---------- THE RECORDS

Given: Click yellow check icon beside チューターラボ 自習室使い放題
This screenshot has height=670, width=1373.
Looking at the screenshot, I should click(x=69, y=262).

--------------------
---------- THE RECORDS

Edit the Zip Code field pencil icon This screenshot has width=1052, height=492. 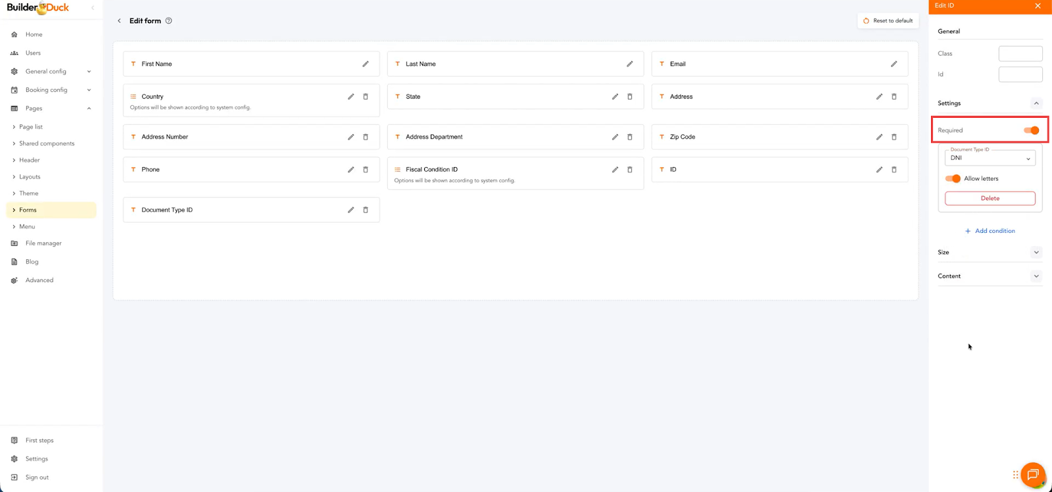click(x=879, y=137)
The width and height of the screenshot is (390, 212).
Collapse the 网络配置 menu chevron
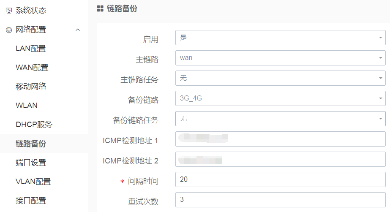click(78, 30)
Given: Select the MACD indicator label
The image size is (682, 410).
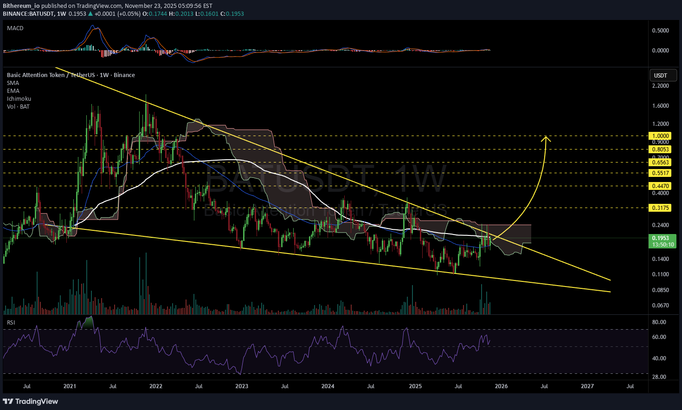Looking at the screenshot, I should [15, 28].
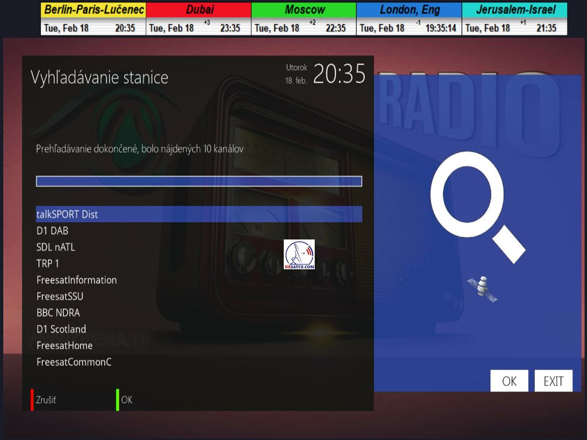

--------------------
---------- THE RECORDS

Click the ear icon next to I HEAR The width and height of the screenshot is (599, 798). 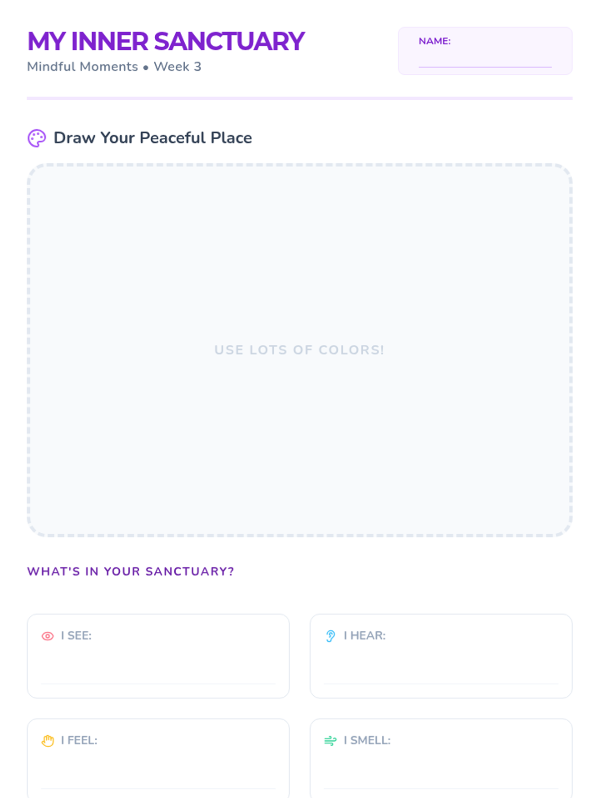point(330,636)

--------------------

#### GOAL OF THE EXERCISE:
Identify the lines in the entries above that contain "Given", then copy them out.

#### SOLUTION:
Given: Click yellow check icon beside チューターラボ 自習室使い放題
Given: Select the MACD indicator label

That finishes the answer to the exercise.